[Start of section]

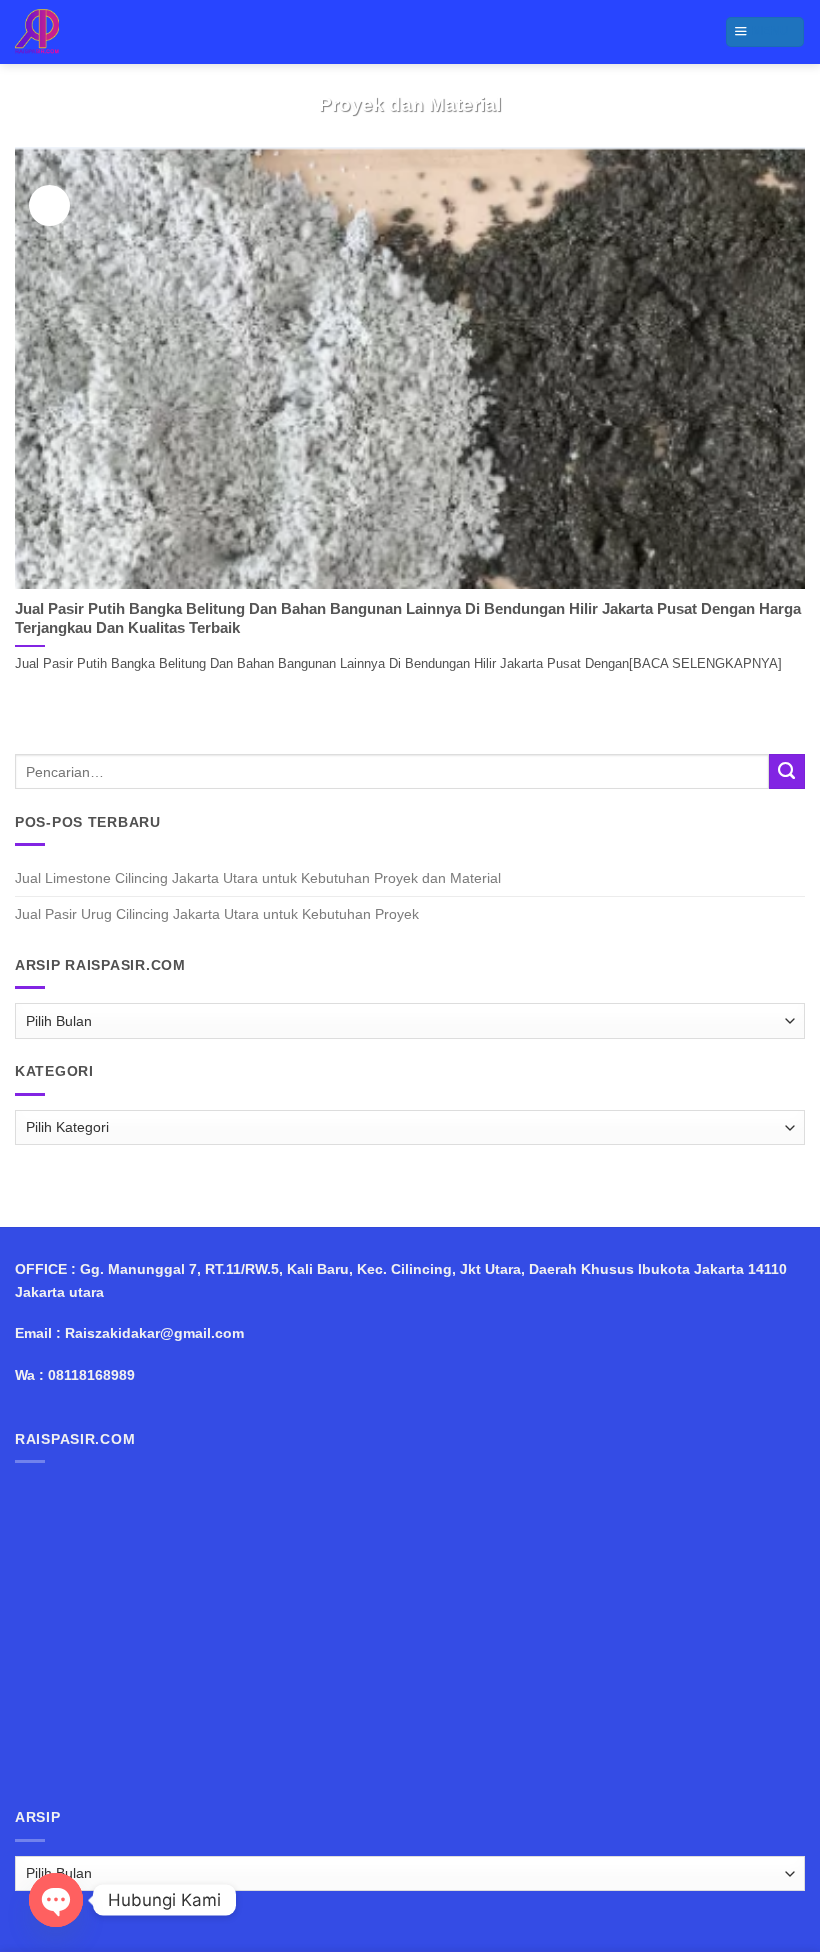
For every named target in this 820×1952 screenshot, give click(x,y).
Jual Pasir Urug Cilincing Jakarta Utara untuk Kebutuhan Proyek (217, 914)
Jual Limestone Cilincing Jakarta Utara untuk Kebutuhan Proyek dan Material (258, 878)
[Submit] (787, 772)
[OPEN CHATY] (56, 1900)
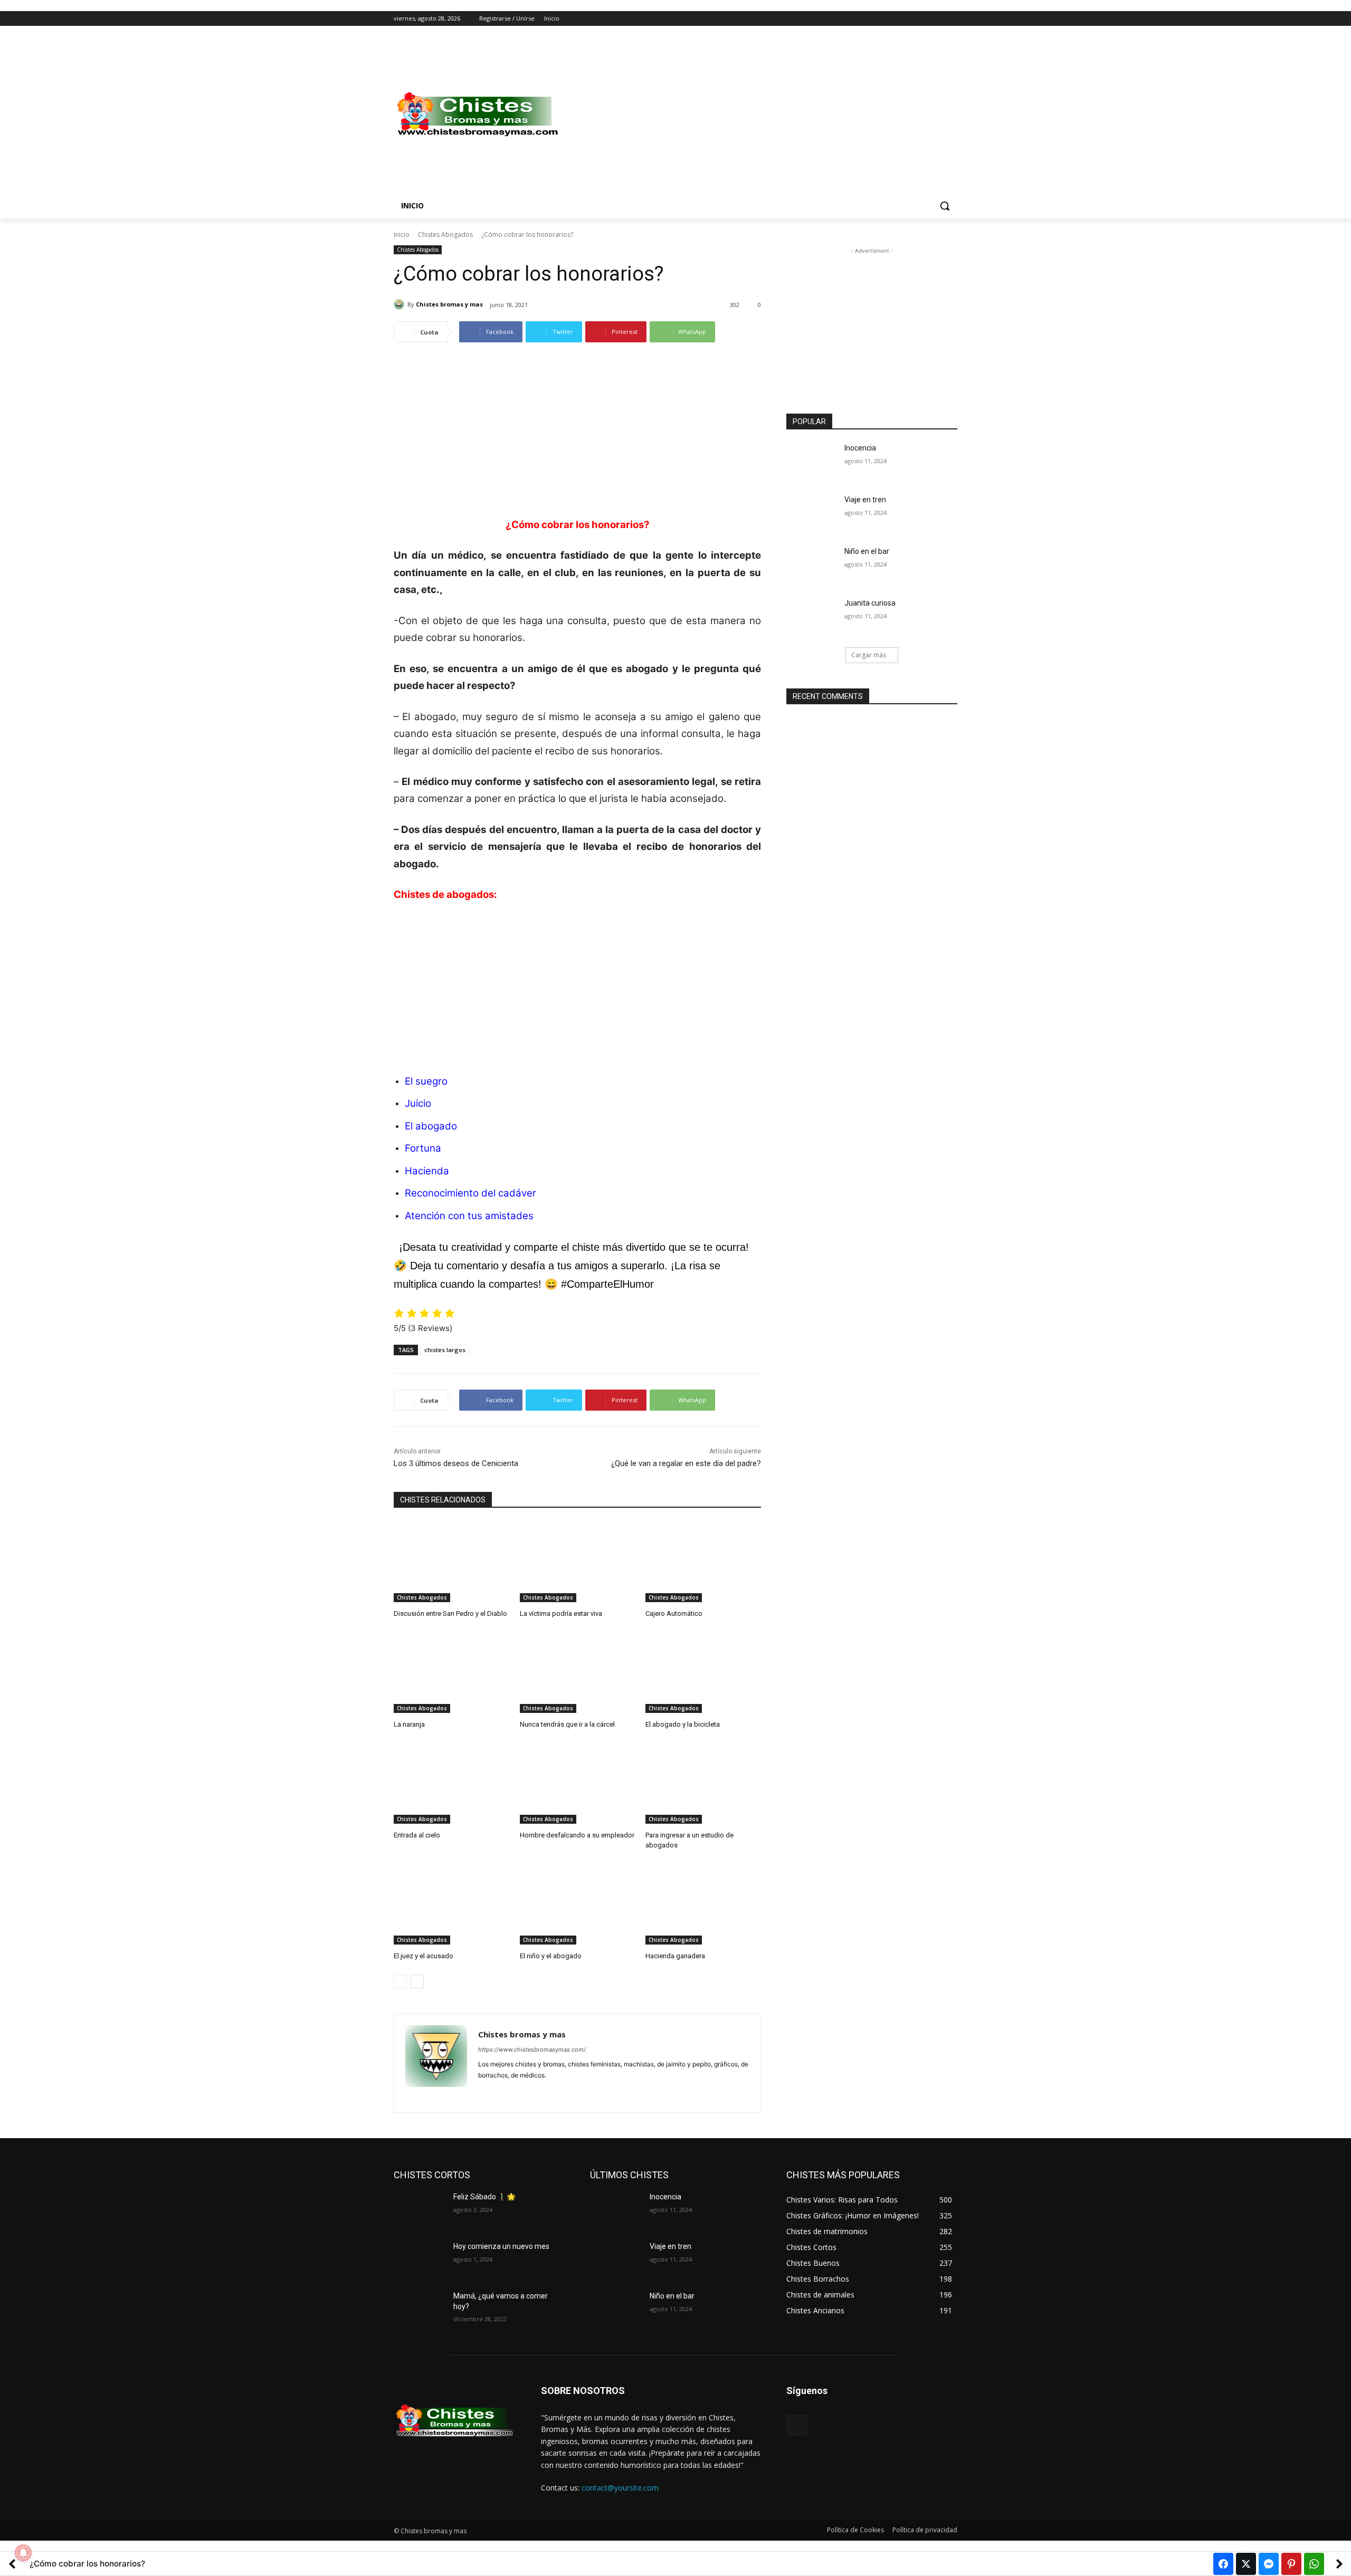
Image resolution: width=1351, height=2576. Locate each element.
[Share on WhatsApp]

[End of section]

__WHAT YOU SHOULD DO__.
Throughout the data above, report every line that contains the string "Jual".

__RESPONSE AREA__.
Jual Pasir Urug Cilincing Jakarta Utara untuk Kebutuhan Proyek (217, 914)
Jual Limestone Cilincing Jakarta Utara untuk Kebutuhan Proyek dan Material (258, 878)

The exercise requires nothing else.